:: WHAT THIS TASK INVOLVES ::
Set down every line from the one with "beau ciel (917, 1300)" to the end of the entries, both ends included, exactly as it reads and without pictures.

[Screenshot grounding data]

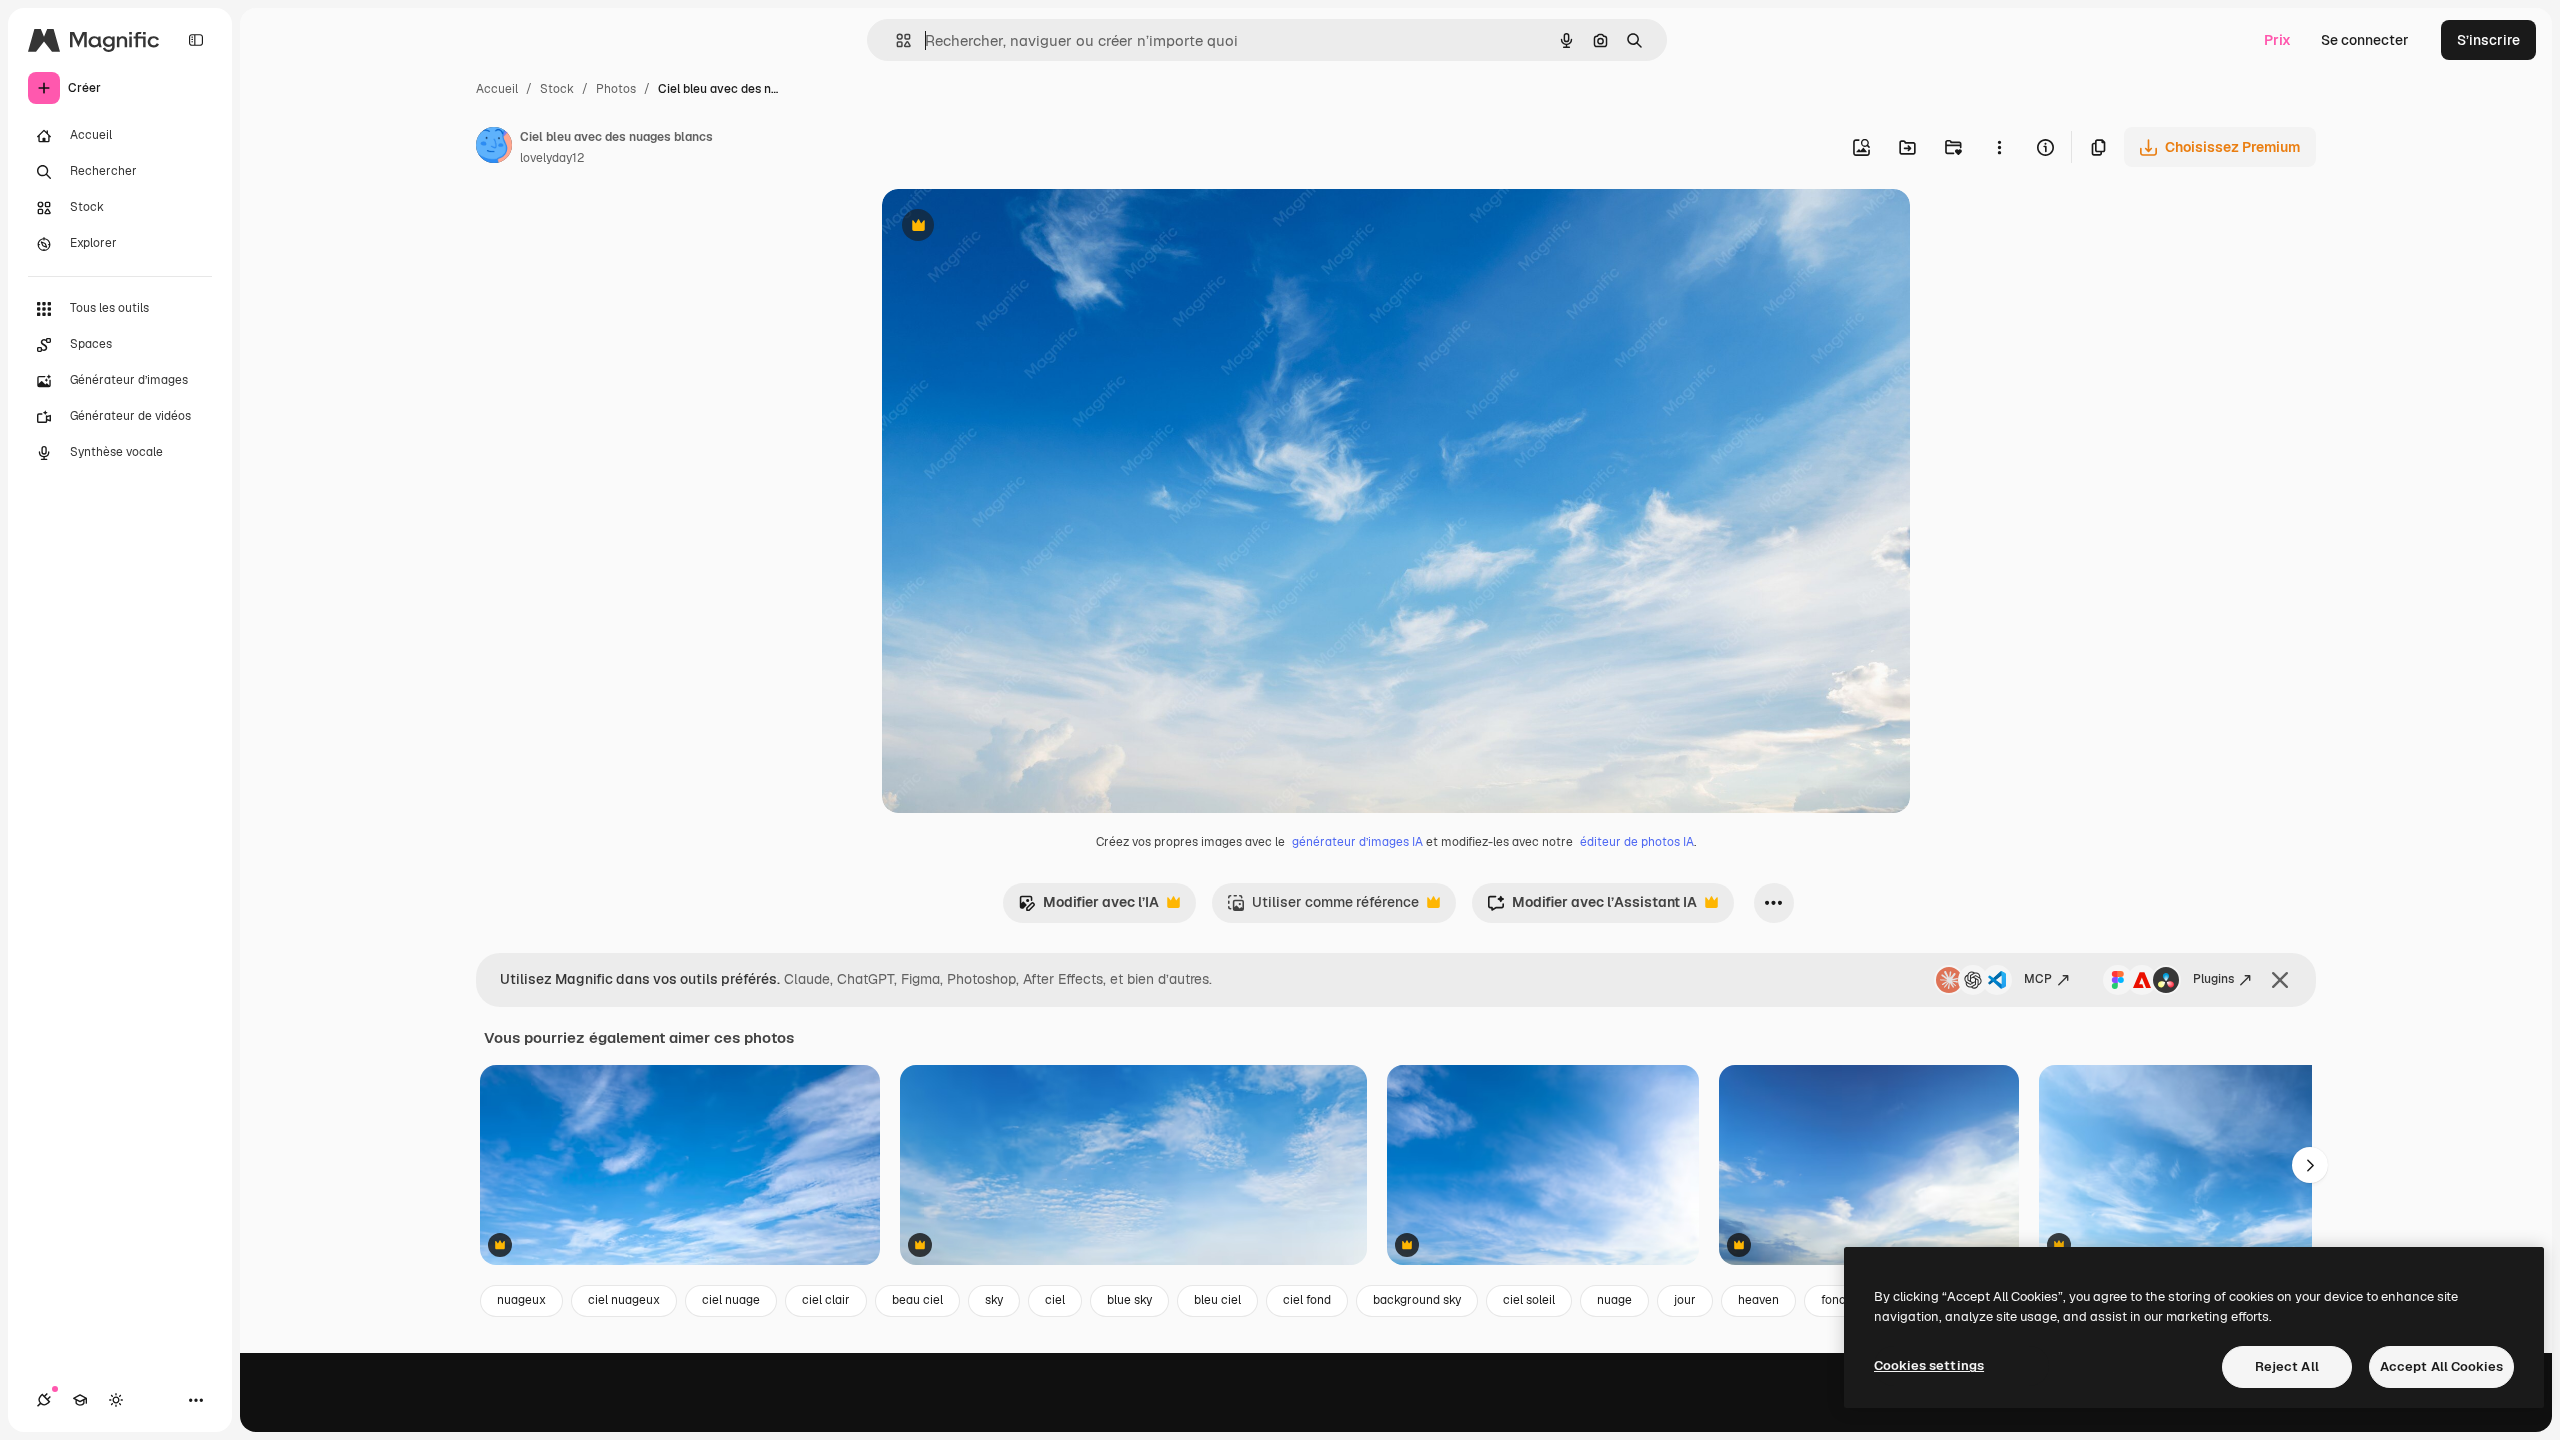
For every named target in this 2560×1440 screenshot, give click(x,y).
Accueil (497, 89)
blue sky (1129, 1300)
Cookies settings (1929, 1365)
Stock (557, 89)
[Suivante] (2310, 1165)
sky (994, 1300)
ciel (1055, 1300)
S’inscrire (2488, 40)
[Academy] (80, 1400)
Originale (1014, 227)
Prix (2277, 40)
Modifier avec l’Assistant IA (1592, 907)
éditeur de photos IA (1637, 842)
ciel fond (1307, 1300)
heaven (1758, 1300)
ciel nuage (731, 1300)
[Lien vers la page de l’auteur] (494, 148)
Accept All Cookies (2441, 1366)
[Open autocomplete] (895, 40)
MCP (2038, 979)
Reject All (2287, 1366)
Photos (616, 89)
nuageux (521, 1300)
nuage (1614, 1300)
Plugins (2213, 979)
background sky (1417, 1300)
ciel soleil (1529, 1300)
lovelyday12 (552, 158)
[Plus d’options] (1999, 147)
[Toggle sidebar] (196, 40)
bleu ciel (1217, 1300)
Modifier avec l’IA (1088, 907)
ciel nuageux (624, 1300)
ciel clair (826, 1300)
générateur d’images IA (1357, 842)
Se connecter (2365, 40)
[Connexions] (44, 1400)
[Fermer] (2280, 980)
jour (1685, 1300)
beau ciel (917, 1300)
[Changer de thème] (116, 1400)
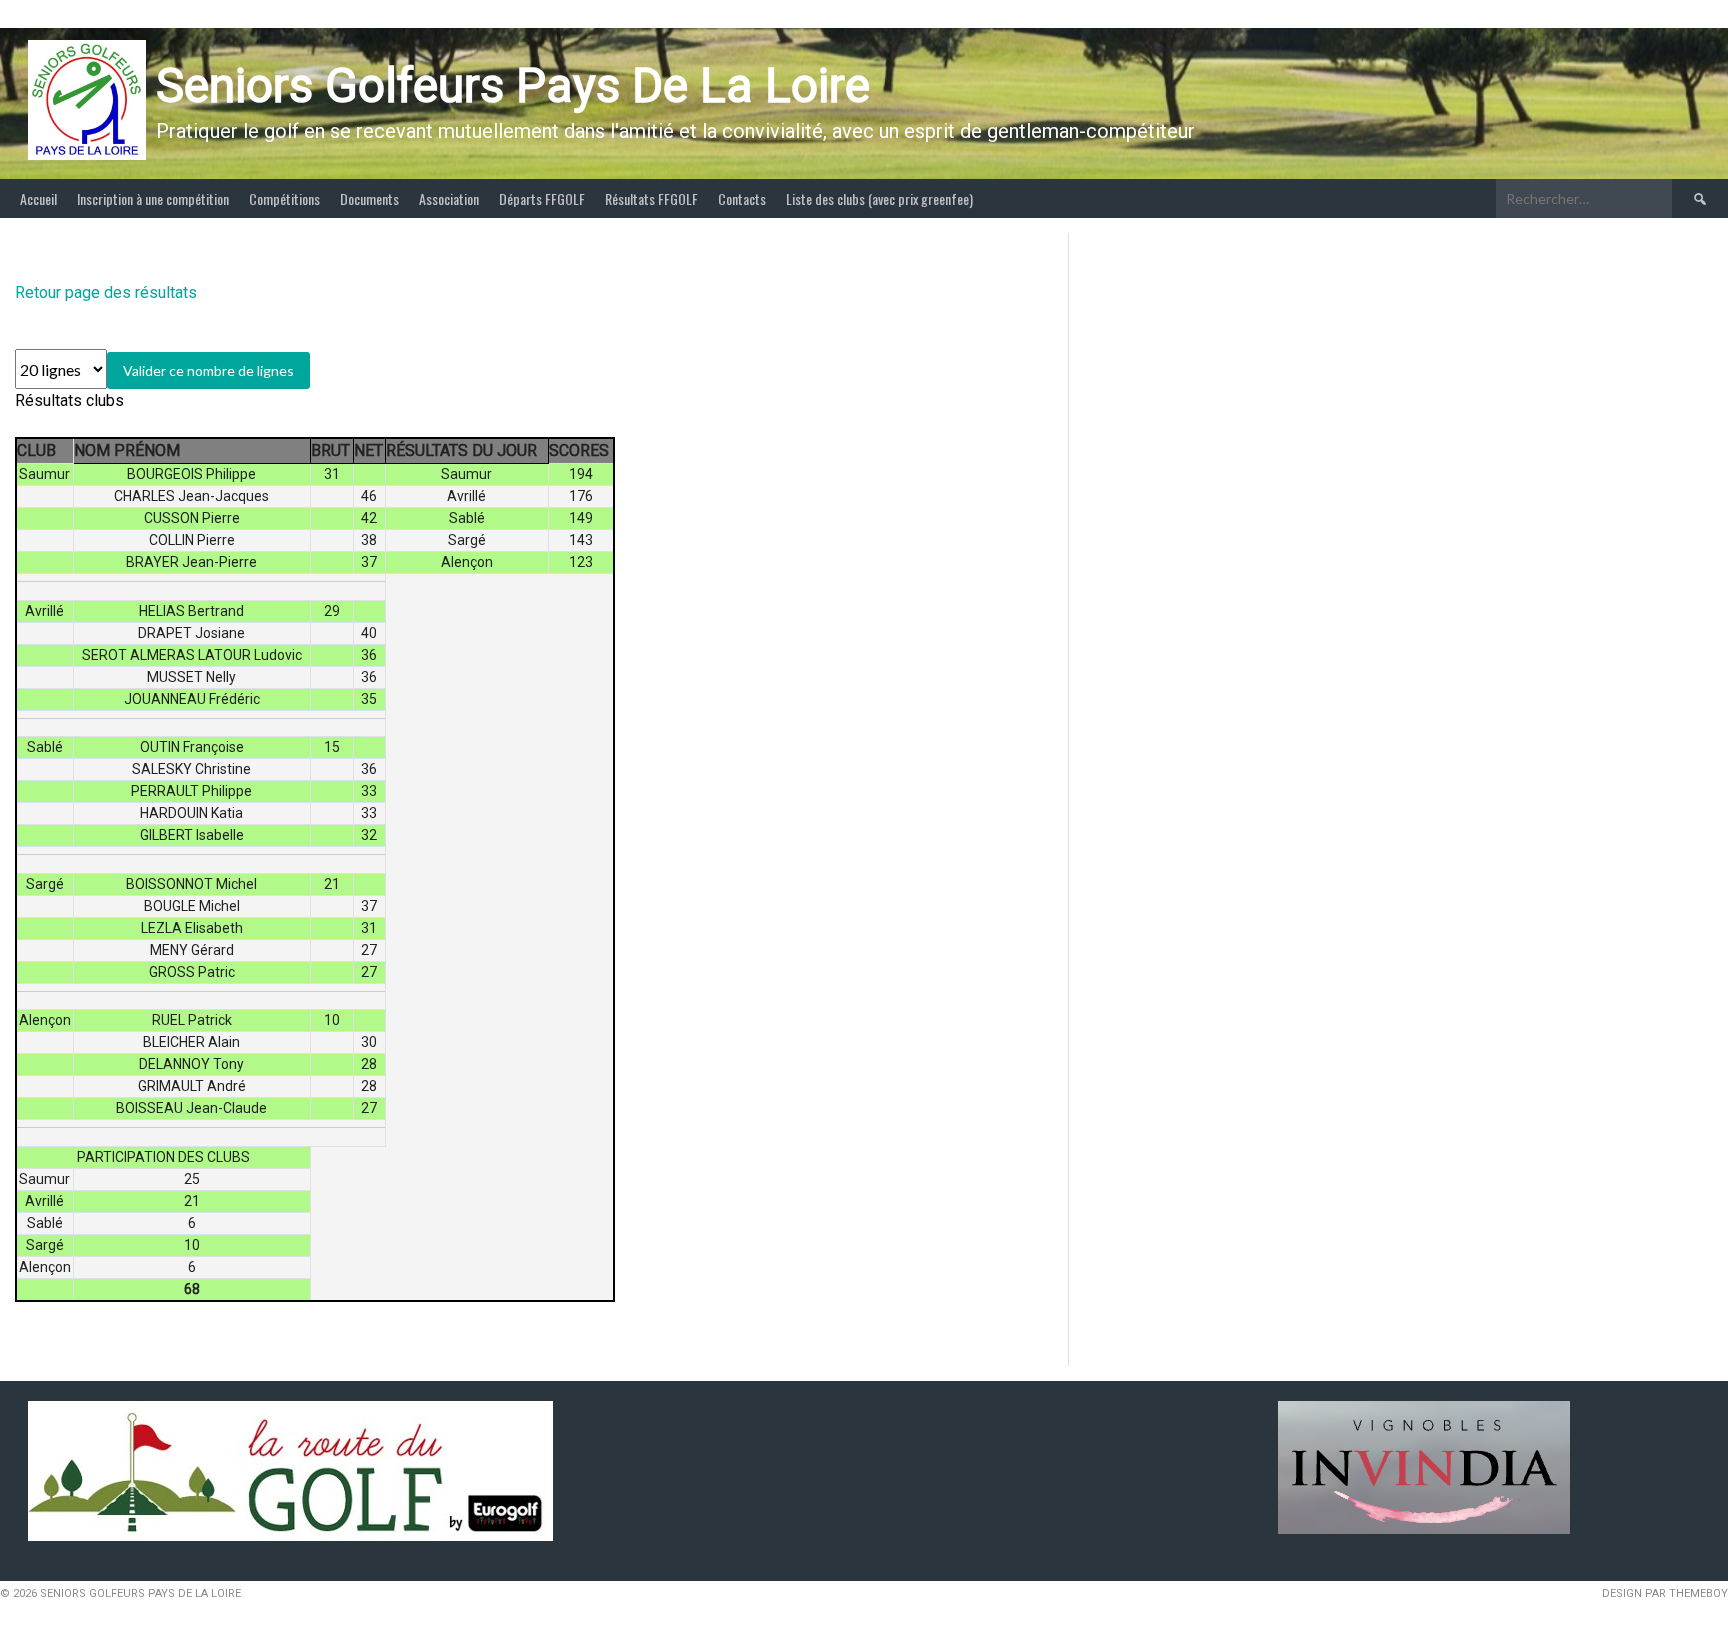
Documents (369, 198)
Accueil (38, 198)
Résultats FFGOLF (651, 198)
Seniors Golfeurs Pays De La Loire (513, 85)
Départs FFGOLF (542, 198)
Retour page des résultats (106, 292)
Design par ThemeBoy (1665, 1593)
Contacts (742, 198)
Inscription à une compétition (153, 198)
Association (449, 198)
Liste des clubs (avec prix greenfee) (879, 198)
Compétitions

:: TASK OUTPUT ::
beau ciel (917, 1300)
[Changer de thème] (116, 1400)
Documents (369, 198)
Accueil (38, 198)
Résultats FFGOLF (651, 198)
Seniors Golfeurs Pays De La Loire (513, 85)
Départs FFGOLF (542, 198)
Retour page des résultats (106, 292)
Design par ThemeBoy (1665, 1593)
Contacts (742, 198)
Inscription à une compétition (153, 198)
Association (449, 198)
Liste des clubs (avec prix greenfee) (879, 198)
Compétitions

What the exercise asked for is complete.